While Lightfoot's "Rainbow Trout" song is not that kind of moral fable, I think there is no question that in Lightfoot's song, the rainbow trout's beauty is a metaphor for the enrapturing beauty of a shy (or coy; or, calculating) young lady.

And, because we are, after all, dealing with Gordon Meredith Lightfoot, Jr., Gordon had no choice other than to invite all of us to his own "Personal Pity Party," by claiming that she (not he) was at fault; and that he is the innocent (and now suffering) victim.

Schubart's poem, in its fullness, counseled young women against getting hooked by "anglers."

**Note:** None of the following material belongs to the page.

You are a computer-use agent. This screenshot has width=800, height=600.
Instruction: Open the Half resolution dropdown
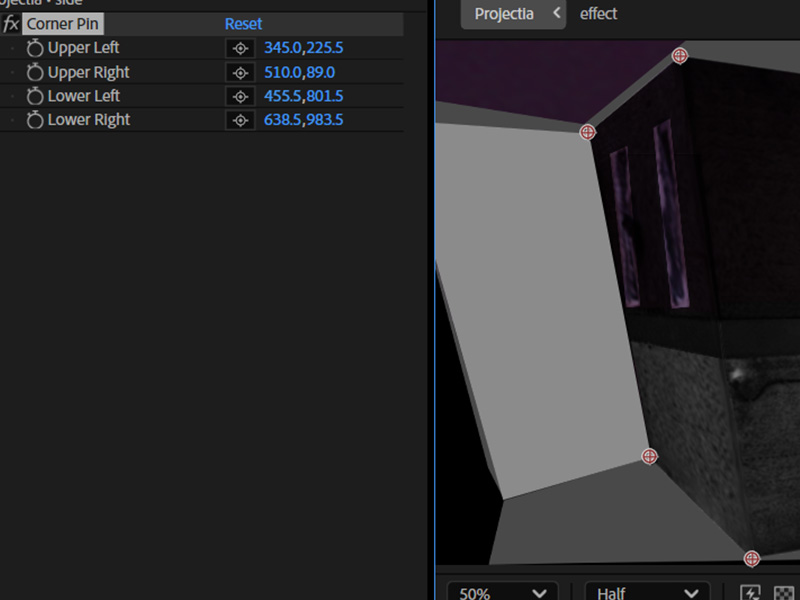pyautogui.click(x=646, y=592)
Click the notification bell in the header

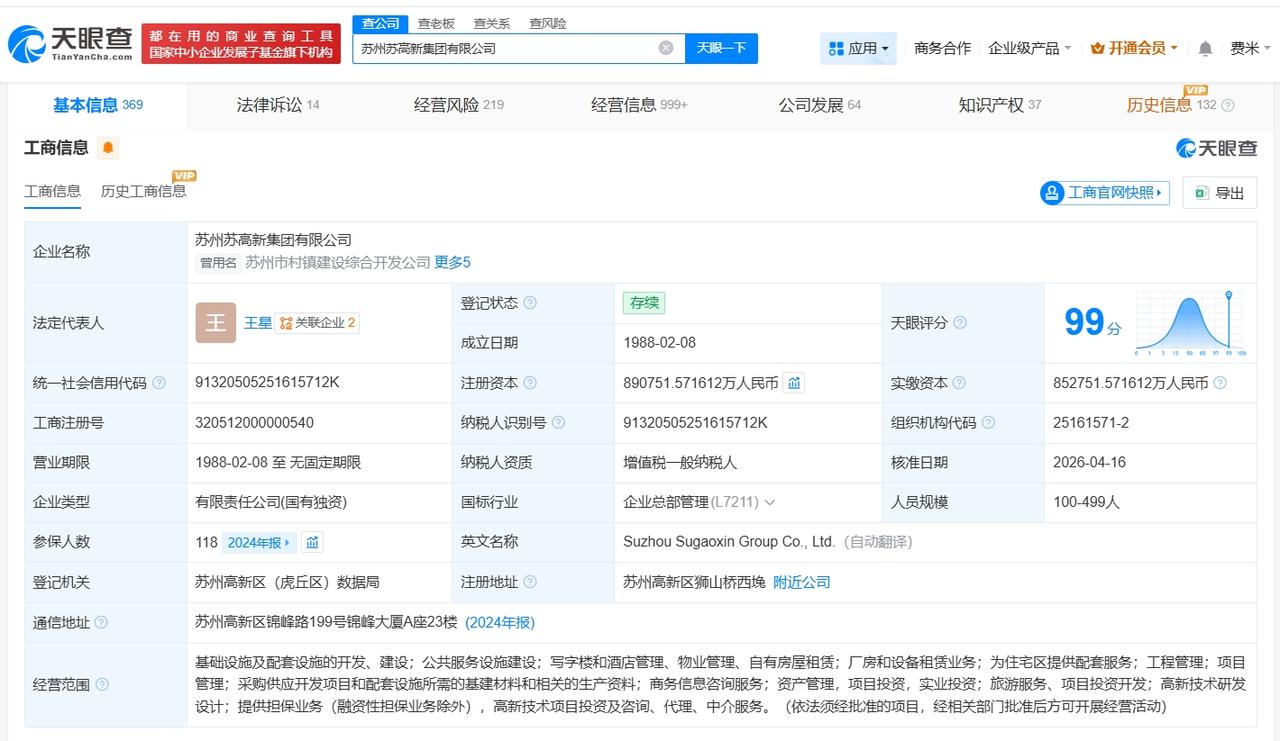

However, in Lightfoot's little world:

So I took her by the hand
She took me by the will

Meaning: Gordon was honest and forthright; but she was manipulative.

Then comes the denouement:

And she said, "Please, please, I've lost my way
The current is too strong"
And she gave one flip of the rainbow tip of her tail
And she swam back down

Therefore, she had always been in charge; and, to boot, she was arbitrary, capricious, and cruel.

I'd really love to hear her side of that story!

I feel an obligation to note that, judging at least by its conspicuous lack of cover versions (that would be: Absolute Zero) and lack of references in the literature, Lightfoot's "Rainbow Trout" was an epic flop. If there is another Lightfoot song with so few covers, please let me know.

My guess is that those who could not connect the dots between Lightfoot and Schubert were left, in the event, clueless. I cringed a bit when I read Nicholas Jenning, Lightfoot's most fastidious biographer, (literally) write off "Rainbow Trout" as:

With a dull melody and such mawkish, simplistic lines […]
"Rainbow Trout" was a rare example of Lightfoot at his worst:

lazy and uninspired.

Despite and still:

I think that there can be no question that Gordon Lightfoot's "Rainbow Trout" was his personal homage to Franz Schubert. Lightfoot was paying off the debt of his national-competition win.

At the end of the day, I think "Rainbow Trout" is a song well worth your attention, and your remembering.

Sources Include:

Jennings, Nicholas. Lightfoot. Toronto: Penguin Random House Canada, 2017, pp. 18-20; 141.